Wegen der Erwerbsverpflichtung bis zur Regelaltersgrenze können die Inanspruchnahme von Altersteilzeit oder der Eintritt in den Vorruhestand einen Verstoß gegen die Erwerbsobliegenheit des Unterhaltspflichtigen darstellen. Entscheidend dafür sind die konkreten Belange des Berechtigten und des Pflichtigen. Hätte der Arbeitgeber das Arbeitsverhältnis in zulässiger Weise ohnehin beendet oder leidet der Unterhaltspflichtige an relevanten gesundheitlichen Beeinträchtigungen, kann die Reduzierung oder vorzeitige Beendigung der Erwerbstätigkeit auch dem Berechtigten gegenüber beachtlich sein. Die aufgrund der Vereinbarung von Altersteilzeit erfolgten Einkommenseinbußen sind daher unterhaltsrechtlich dann relevant, wenn die Altersteilzeit aufgrund von gesundheitlichen Beeinträchtigungen, die eine krankheitsbedingte Verminderung der Erwerbstätigkeit zur Folge haben, wahrgenommen wird. Gegen ein unterhaltsrechtlich leichtfertiges Verhalten spricht in diesem Zusammenhang auch die Vereinbarung einer größeren Abfindung, von deren Umlage auf die Zeit bis zum regulären Renteneintritt auch der Unterhaltsberechtigte profitiert oder wenn überwiegende betriebliche, gesundheitliche oder persönliche Gründe im Zeitpunkt der Vereinbarung dafür sprechen. Vermag der Unterhaltsberechtigte seinen Bedarf durch eigene Einkünfte auf einem relativ hohen Niveau sicherzustellen, ist die Vereinbarung von Altersteilzeit durch den Pflichtigen nicht unterhaltsrechtlich mutwillig. Fehlen dagegen unterhaltsrechtlich anerkennenswerte Gründe, muss der Berechtigte die Einkommensminderung nicht hinnehmen, das bisherige Einkommen ist bis zum Erreichen der Regelaltersgrenze fiktiv zuzurechnen und danach die Renteneinkünfte, die bei einer Fortsetzung seiner Tätigkeit bis zu diesem Zeitpunkt erzielt worden wären.

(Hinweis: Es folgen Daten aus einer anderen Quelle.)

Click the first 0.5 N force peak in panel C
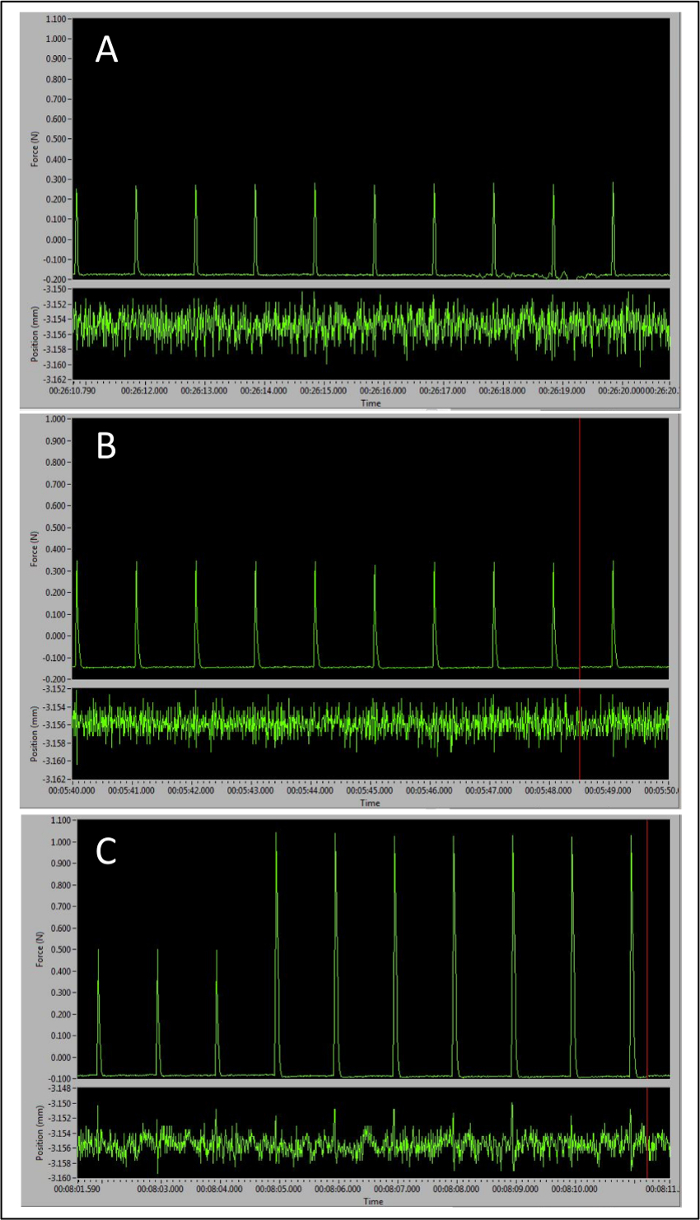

Es bleibt aber im Einzelfall zu prüfen, ob die Wahrnehmung der gesellschaftlich etablierten Modelle zur Einschränkung bzw. Flexibilisierung der Lebensarbeitszeit einen Verstoß gegen die Erwerbspflicht darstellt und dem Unterhaltspflichtigen ein mutwilliges Verhalten anzulasten ist. Wieder ist zu bedenken, dass die strengen Anforderungen des § 1603 Abs. 2 BGB nicht beim Ehegattenunterhalt gelten. Vielmehr kann die Vereinbarung über Altersteilzeit auf triftigen Gründen beruhen und ggfs. bei reduziertem Einkommen eine weitere Beschäftigung sichern.
Bei berufsbedingt vorgezogener Altersgrenze kann eine Obliegenheit zur Weiterarbeit bestehen. Ein Sabbatjahr ist grundsätzlich nicht zuzugestehen.